I am going to keep this simple because I am tired of watching the same thing happen. I have seen people give this job every waking hour, burn themselves out completely, and then blame only themselves when they got let go. They never saw it coming because they believed hard work would be enough. It is not enough. The people who survive here are not the hardest workers. They are the best talkers, the best networkers, the best at being visible in the right moments and invisible in the wrong ones. If you are not one of those people, at least stop giving this place more than a fair day's work. It does not love you back. It will not remember your overtime. Save that energy for yourself.
9 replies (most recent on top)
That's ok, I don't want to. Just want my severance.
That seemed to always be the case to get a promotion. Now it's swung so far that it's needed to just keep your job.
This->”The people who survive here are not the hardest workers. They are the best talkers, the best networkers, the best at being visible in the right moments and invisible in the wrong ones.”
"the Meridian Webster dictionary" lol
@a7 Meritocracy? Are you kidding me? That word should be removed from the Meridian Webster dictionary!

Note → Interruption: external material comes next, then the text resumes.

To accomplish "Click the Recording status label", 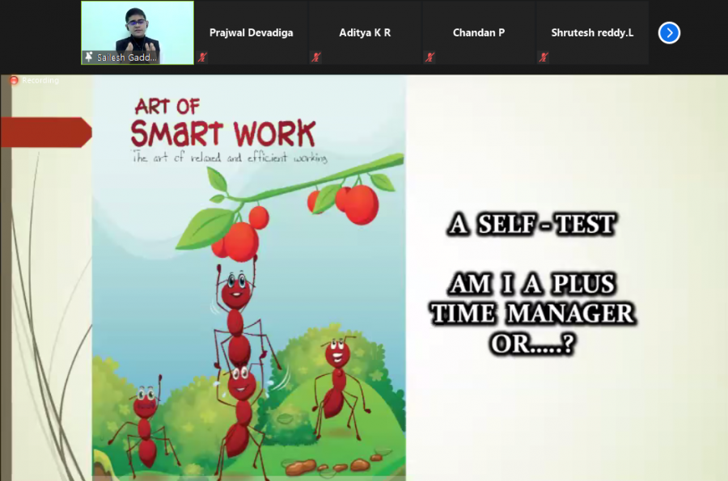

It went out when that ridiculous policy/program called DiversityEquityInclusion (DEI) was introduced solely to curry favor with those un-named special interest groups! What a joke it was!

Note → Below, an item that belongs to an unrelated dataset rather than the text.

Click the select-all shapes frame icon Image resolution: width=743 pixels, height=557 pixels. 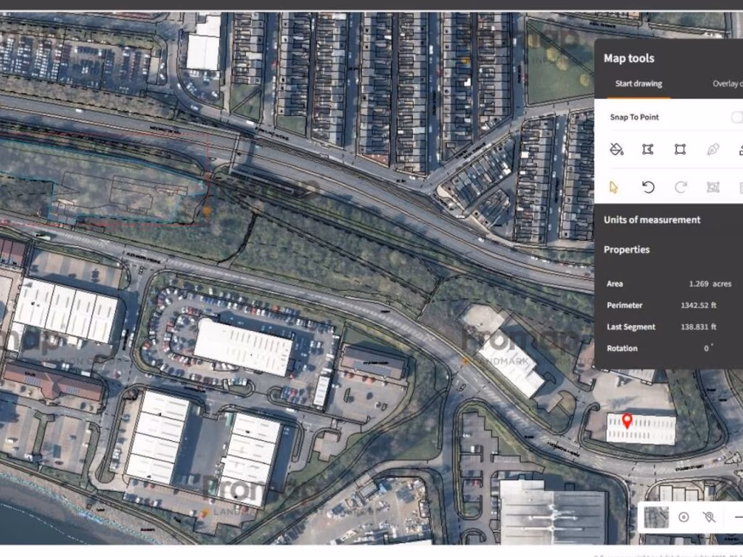713,187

Remember if a manager truly wants to see you succeed they’d develop you.
Instead politics come into play and they’ll flock to someone else for the slightest transgression.

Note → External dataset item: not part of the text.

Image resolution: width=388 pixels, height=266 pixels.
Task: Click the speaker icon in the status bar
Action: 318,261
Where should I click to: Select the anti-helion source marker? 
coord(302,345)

Wells has an explicit strategy of trying to shrink headcount "by attrition as much as possible" (in the CEOs words). When that's your strategy, fundamentally you're thinking of people in terms of pure numbers, not in terms of their contributions or capabilities. Any action you take to encourage attrition, RTO or intrusive monitoring or what have you, the people most likely to give you the attrition you're after are the people with options, i.e. your most talented people. After years of pursuing this strategy you're mostly going to be left with the people who can't do any better.
And that's just the voluntary attrition side of the equation. If you look at where WF is taking active steps to remove or retain people, there's zero evidence there either that they really care about individual contribution either. Their primary strategies for layoffs have been location strategy and offshoring. Location is indifferent to talent, I've seen talented engineers let go and inept engineers kept, because they lived in des moines vs charlotte. And while some of the india folks I've worked with have been fine people, taken on average their contributions on the work I've been involved with has been unimpressive (to say the least).
Honestly the biggest evidence keeping your job at wells has nothing to do with contributions is the fact I'm still around. I'm a lazy git and I've managed to cockroach my way through half a dozen layoffs where scores of people better than me were let go.
Your hard work will not save you. Its hilarious that you think it will
Its evidence that meritocracy is a myth. You can be the most valuable employee, work side projects, help others, make your boss look good, and still be let go without a second thought. If the place you're devoting your time to doesn't value you, why would you value them?